The second part of the notebook utilizes LSTM, which uses an optimized implementation when running on a GPU. It's therefore highly recommended to run the notebooks on Google Colab.

Overview

Since Bitcoin's first appearance in 2009, it has changed the world's financial landscape substantially. The decentralized cryptocurrency has established itself as an asset class recognized by many asset managers, large investment banks and hedge funds. As the speed of mainstream adoption continues to soar, it is also leading investors to explore new ventures, such as crypto options and futures.

Bitcoin has been historically known to be more volatile than regulated stocks and commodities. Its most recent surge in late December 2020, early January 2021 has brought about a lot of questions and uncertainties about the future financial landscape.
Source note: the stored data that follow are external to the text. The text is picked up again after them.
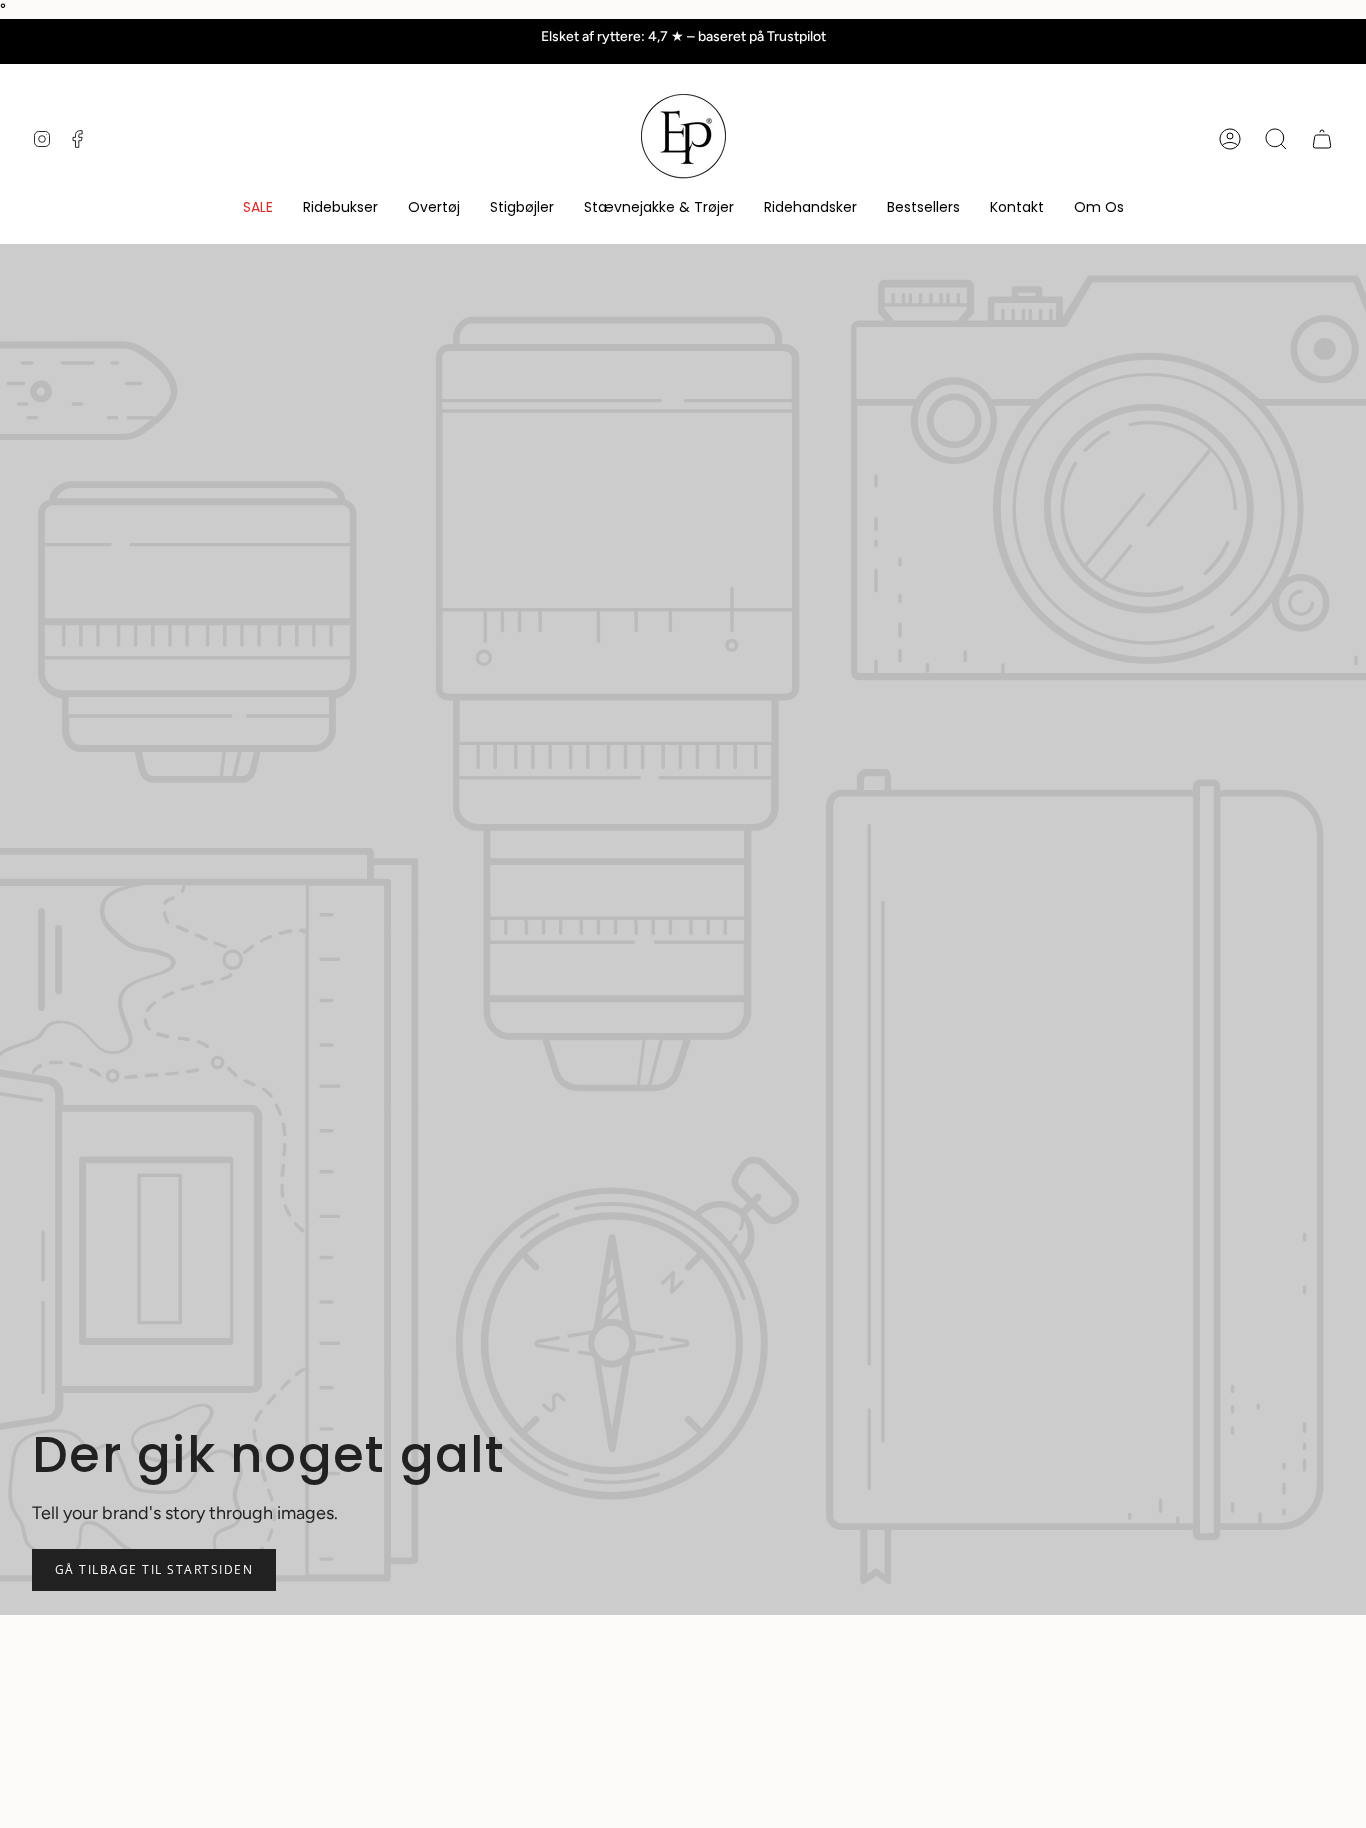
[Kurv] (1322, 139)
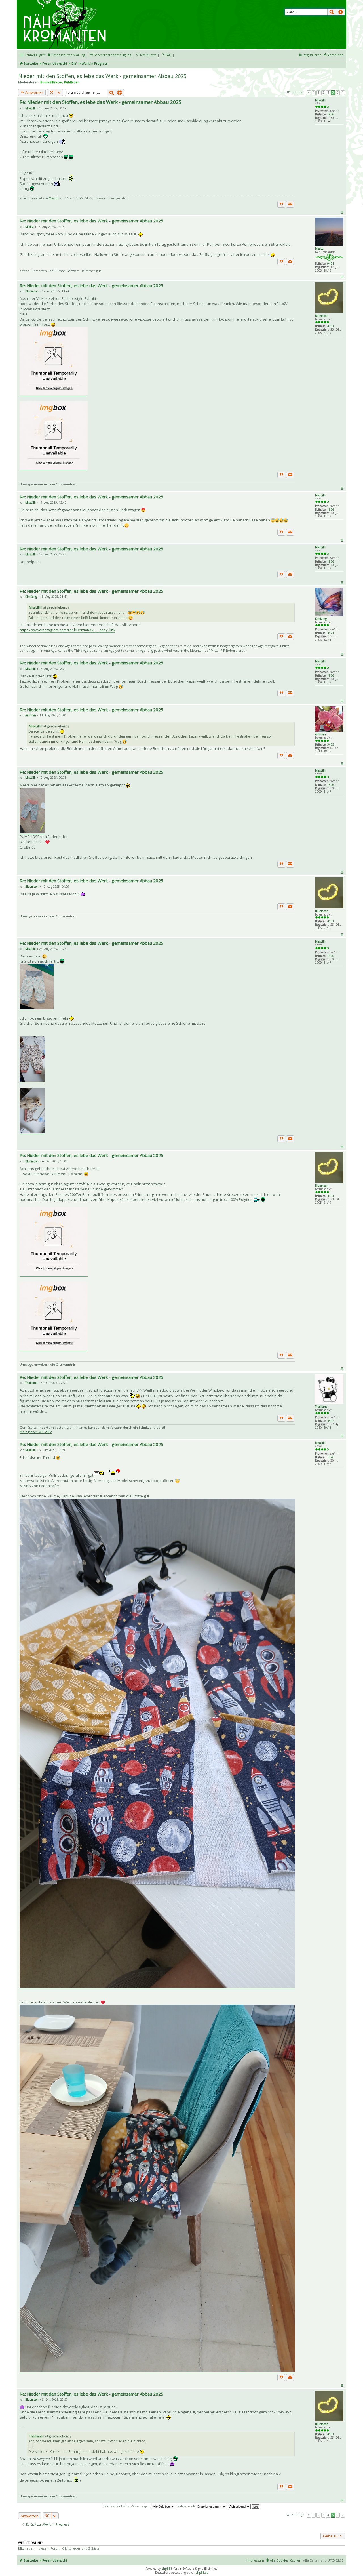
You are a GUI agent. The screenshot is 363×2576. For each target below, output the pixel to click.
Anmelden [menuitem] (335, 55)
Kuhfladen (71, 82)
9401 (330, 264)
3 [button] (323, 92)
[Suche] (332, 12)
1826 (330, 114)
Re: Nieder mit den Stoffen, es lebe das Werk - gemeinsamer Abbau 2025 (101, 102)
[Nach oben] (341, 212)
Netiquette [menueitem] (148, 55)
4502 (330, 1421)
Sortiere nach (186, 2506)
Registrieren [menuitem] (312, 55)
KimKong (321, 619)
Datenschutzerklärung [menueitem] (68, 55)
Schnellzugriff (35, 55)
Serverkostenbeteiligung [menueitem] (112, 55)
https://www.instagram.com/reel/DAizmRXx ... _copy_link (67, 629)
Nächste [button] (343, 92)
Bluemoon (321, 316)
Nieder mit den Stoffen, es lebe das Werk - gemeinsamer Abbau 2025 (102, 76)
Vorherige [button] (309, 92)
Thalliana (321, 1407)
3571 (330, 633)
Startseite (31, 63)
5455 (330, 744)
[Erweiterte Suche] (341, 12)
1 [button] (314, 92)
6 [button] (338, 92)
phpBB (165, 2569)
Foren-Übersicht (54, 63)
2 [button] (318, 92)
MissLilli (320, 100)
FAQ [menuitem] (168, 55)
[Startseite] (66, 2)
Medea (319, 249)
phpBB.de (201, 2573)
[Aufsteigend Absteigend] (239, 2506)
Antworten (33, 92)
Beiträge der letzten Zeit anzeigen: (127, 2506)
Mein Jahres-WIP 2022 (36, 1432)
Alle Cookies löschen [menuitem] (285, 2560)
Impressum (255, 2560)
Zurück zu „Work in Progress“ (47, 2524)
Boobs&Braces (51, 82)
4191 (330, 326)
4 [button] (328, 92)
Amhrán (320, 734)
At the point of writing this report (end of August 2021), Bitcoin is traded at slightly below USD 50,000, which is no small feat considering it entered 2020 at around USD 7,200.

The purpose of this project is to take a sneak peek into the future by forecasting the next 7 days' average daily Realized Volatility (RV) of BTC-USD using 2 different approaches - the traditional econometric approach to volatility prediction of financial time series GARCH and state-of-the-art LSTM Neural Networks.

Business Problem

Volatility attempts to measure magnitude of price movements that a financial instrument experiences over a certain period of time. The more dramatic the price swings are in that instrument, the higher the level of volatility, and vice versa.

Volatility is generally accepted as the best measure of market risk and volatility forecasting is used in many different applications across the industry. Realized Volatility Forecasting models are typically utilized in risk management, market making, portfolio optimization, and option trading. Specifically, according to Sinclair (2020), a number of trading strategies revolve around identifying situations where this volatility mismatch occurs:

in which Vega is the measurement of an option's price sensitivity to changes in the volatility of the underlying asset, and is volatility. As Implied Volatility (IV) could be derived from Option Prices using models such as the Black Scholes Model, forecasting Realized Volatility would give us the key to the second part of the equation.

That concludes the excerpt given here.